Colocar todos os ingredientes da massa mãe na máquina de fazer pão e amassar, utilizando o programa adequado, até formar uma bola. Como a quantidade de massa é pequena pode ser necessário ajudar com uma colher.
Deixar levedar a massa mãe dentro da máquina fechada durante cerca de 20 minutos.
Após a massa mãe ter levedado, juntar os restantes ingredientes da massa principal e seleccionar o novamente o programa adequado para amassar e levedar.
Deixar levedar. (Na máquina cá de casa demora cerca de 1h30).
Depois da massa levedada, retirá-la da máquina para uma superfície polvilhada com farinha e formar uma bola.
Abrir esta bola em forma de rectângulo e colocar parte dos frutos secos, das passas e da fruta cristalizada. Dobrar em três, pelo lado de maior comprimento. Colocar os restantes frutos secos, passas e fruta cristalizada do recheio e dobrar novamente em três, desta vez a partir da parte mais estreita do rectângulo.
De seguida, forrar um tabuleiro forno com papel vegetal e polvilhá-lo ligeiramente com farinha.
Moldar a massa e forma de cilindro, unir as pontas, de modo a dar a forma característica do bolo-rei, e colocar no tabuleiro.

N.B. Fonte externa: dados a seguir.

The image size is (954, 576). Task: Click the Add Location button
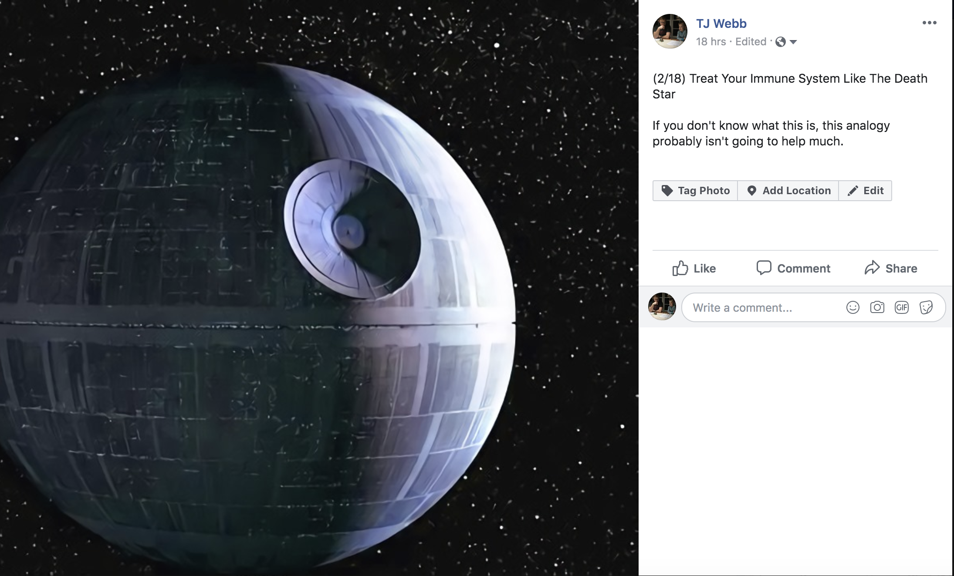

É preciso ter em atenção que o buraco central deverá ficar suficientemente largo para que durante a próxima fase de levedura e durante a cozedura o bolo não feche.
Cubrir com um pano polvilhado com farinha e deixar num local tépido e abrigado de corrente a levedar até dobrar de volume, o que demora cerca de 1h.
Após ter levedado, pincelar com gema de ovo batida e decorar com as frutas cristalizadas e os frutos secos a gosto.
Pré-aquecer o forno a 200 ºC, e colocar o bolo a cozer. Passados cerca de 15 minutos baixar o forno para 180 ºC, de forma a garantir que o bolo não queima. No forno cá de casa, este bolo fica pronto entre 30-40 minutos.
Quando estiver cozido, polvilhar com o açúcar em pó.

* A quantidade de frutas cristalizadas, passas e frutos secos pode ser ajustada ao gosto de cada um. Este bolo-rei já foi feito cá em casa duas vezes: da primeira vez levou cerca de 120 g de frutas cristalizadas, 30 g passas e 120 g de frutos secos; da segunda levou quase o dobro destas quantidades. Para o nosso gosto pessoal, o ideal deverá ficar entre os dois!